Der erkennenden Richter des Bundesverwaltungsgerichts vertritt allerdings die Auffassung, dass auch in einem Asylverfahren der bzw. die für sich rechts- und sprachunkundige Beschwerdeführer bzw. Beschwerdeführerin den gleichen Normen wie alle anderen beschwerdeführenden Parteien vor den Verwaltungsgerichten unterworfen werden kann bzw. muss, da einerseits keine der (zahlreichen) verfahrensrechtlichen Normen im Regime der einschlägigen Gesetze diesbezüglich Abweichungen vorsehen und andererseits der beschwerdeführenden Partei zum Ausgleich für ihre mangelnde Rechts- und Sprachkunde amtswegig und kostenlos (und im Gegensatz zu einem Großteil der anderen verwaltungsrechtlichen Rechtsgebiete) eine Rechtsberatung, die die beschwerdeführende Partei beim Einbringen einer Beschwerde und im Beschwerdeverfahren vor dem Bundesverwaltungsgericht unterstützt und berät, zur Seite gestellt wird. Im vorliegenden Fall war der Beschwerdeführer darüber hinaus auch von einem auf Asyl- und Fremdenrecht spezialisierten, unter Mitwirkung eines Rechtsanwalts arbeitenden Verein vertreten und bei der Beschwerdeerstellung unterstützt, sodass nicht davon auszugehen ist, dass an dessen Beschwerde nicht der gesetzliche Maßstab gelegt werden dürfte.
Trotz des Fehlens eines ausdrücklichen Begehrens in der Beschwerde ergibt sich aus den Ausführungen in der Beschwerde und dem Verfahrensverlauf vor dem Bundesamt, dass der gegenständliche Bescheid nur hinsichtlich der Abweisung des Antrages, der beschwerdeführenden Partei den Status des Asylberechtigten zuzuerkennen, angefochten wurde.
Aus den Gründen, auf die sich die Behauptung der Rechtswidrigkeit stützt, ergibt sich, dass der Bescheid aus Sicht der beschwerdeführenden Partei rechtswidrig sei, weil das Bundesamt unrichtige Feststellungen getroffen habe, das Verfahren mangelhaft sei und das Bundesamt eine unrichtige rechtliche Beurteilung der Entscheidung unterstellt habe.

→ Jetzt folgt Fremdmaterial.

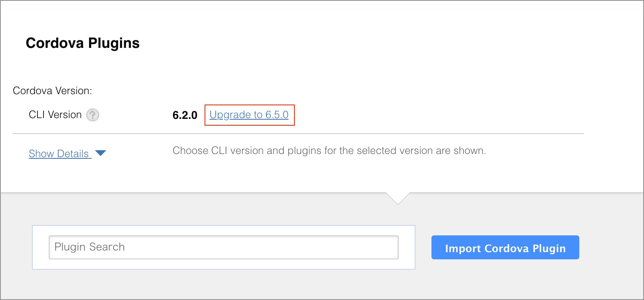Focus the Plugin Search input field
Screen dimensions: 644x300
[224, 247]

In concreto lässt die Beschwerde erkennen, dass der Beschwerdeführer sich als Apotheker verfolgt sehe, da er gezwungen worden sei, verschiedenen Seiten des Bürgerkriegs humanitäre Hilfe zuteil lassen zu werden, was die jeweils andere Seite als Verrat sehe. Weiters sei der Bescheid im Bereich der Beweiswürdigung im Wesentlichen unbegründet, da diese fast nur aus Zitaten und Textbausteinen bestehe; der Begründungsteil, in dem das Bundesamt ausführe, dass dem Beschwerdeführer mangels Rabatten und Spende keine Bevorzugung einer Konfliktpartei vorgeworfen werden könne, sei weltfremd. Ob das Haus des Beschwerdeführers gezielt zerstört worden sei oder nicht, sei nicht feststellbar und (so die Beschwerde ohne weitere Begründung) unerheblich. Das Vorbringen des Beschwerdeführers sei glaubhaft (was unterstellt, dass das Bundesamt dieses nicht geglaubt habe), da der Beschwerdeführer glaubhafte Ausführungen gemacht habe. Das Bundesamt hätte auch die rechtliche Beurteilung unzulässig an den Beschwerdeführer abgetreten und nicht eigenständig geprüft und sich auch mit der konkreten Situation des Beschwerdeführers in Syrien nicht auseinandergesetzt.
Daher werden sich auch die Feststellungen auf den Verfahrensgegenstand zu beschränken haben.
Der Beschwerdeführer brachte im Verwaltungsverfahren vor, Syrien einerseits wegen der Kriegssituation und andererseits deshalb verlassen zu haben, da er befürchte, in Syrien wegen seiner pharmazeutischen Kenntnisse zwangsrekrutiert zu werden.
Der Beschwerdeführer reiste legal aus Syrien aus und brachte - vom Vorbringen hinsichtlich der "Zwangsrekrutierung" als Apotheker abgesehen - eine vergangene oder drohende Verfolgung durch das Assad-Regime nicht einmal vor. Der Beschwerdeführer ist nicht mehr wehrdienstpflichtig.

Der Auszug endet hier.